In addition to photo and electronic reconnaissance, U-2 were used for weather reconnaissance, high-altitude research, measurement of radiation levels, and for the tracking and recovery of space capsules. They were used for reconnaissance during the Cuban crisis, in Vietnam and during the  israeli-arab conflict.

1956 - Lockheed L-1649 Starliner

Lockheed L-1649A Starliner - Jetstream TWA,  Lockheed Archives

The L1649A Starliner was the outgrowth of the L1469/L1569 turboprop designs studied by Lockheed but never produced. Development of the L1649A began in May 1955 and was Lockheed’s response to the long range Douglas DC-7C that went into service in June 1956. The Starliner incorporated a totally new wing design, 3,400 hp –EA2 turbo compound engines and a fuel capacity of 9,000 gallons giving it a range of over 5,000 miles. The first flight of the prototype was October 10, 1956 with TWA introducing the L1649A on its North Atlantic service on June 1, 1957. Sadly, this superb aircraft was developed too late and was quickly overshadowed by the early jets with only forty-four being produced. TWA was the largest operator with twenty-nine aircraft with Lufthansa and Air France also taking delivery of new aircraft. Most were out of front-line passenger service in the beginning of the 60s with a number being converted to freighters and many going to second-tier operators and travel clubs. C/n 1018 is under restoration at Auburn-Lewiston Airport by Lufthansa. Expected completion date is 2011.

» Directive 1:
In the aircraft text, do these statements agree with it? Answer yes or no for each and quote the words that decide it. (a) The Starliner prototype first flew on October 10, 1956. (b) Air France operated more L1649A aircraft than any other airline. (c) Only forty-four of the aircraft were produced.

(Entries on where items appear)
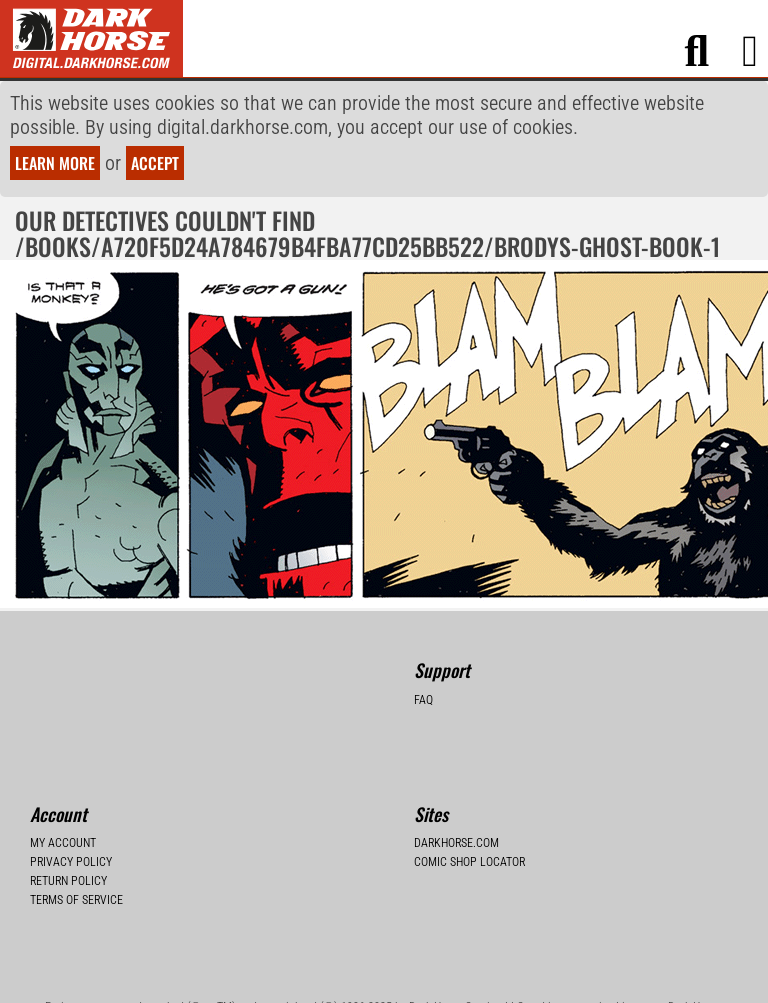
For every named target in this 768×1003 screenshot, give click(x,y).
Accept (155, 163)
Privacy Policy (71, 862)
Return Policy (68, 881)
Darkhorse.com (456, 843)
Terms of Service (76, 900)
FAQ (423, 700)
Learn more (55, 163)
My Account (63, 843)
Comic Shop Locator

» Directive 2:
Extract every line of the records above without changing a word, leaving out the picture.

» Exercise answer 1:
(a) Yes: "The first flight of the prototype was October 10, 1956"
(b) No: "TWA was the largest operator with twenty-nine aircraft"
(c) Yes: "with only forty-four being produced"

» Exercise answer 2:
For every named target in this 768×1003 screenshot, give click(x,y).
Accept (155, 163)
Privacy Policy (71, 862)
Return Policy (68, 881)
Darkhorse.com (456, 843)
Terms of Service (76, 900)
FAQ (423, 700)
Learn more (55, 163)
My Account (63, 843)
Comic Shop Locator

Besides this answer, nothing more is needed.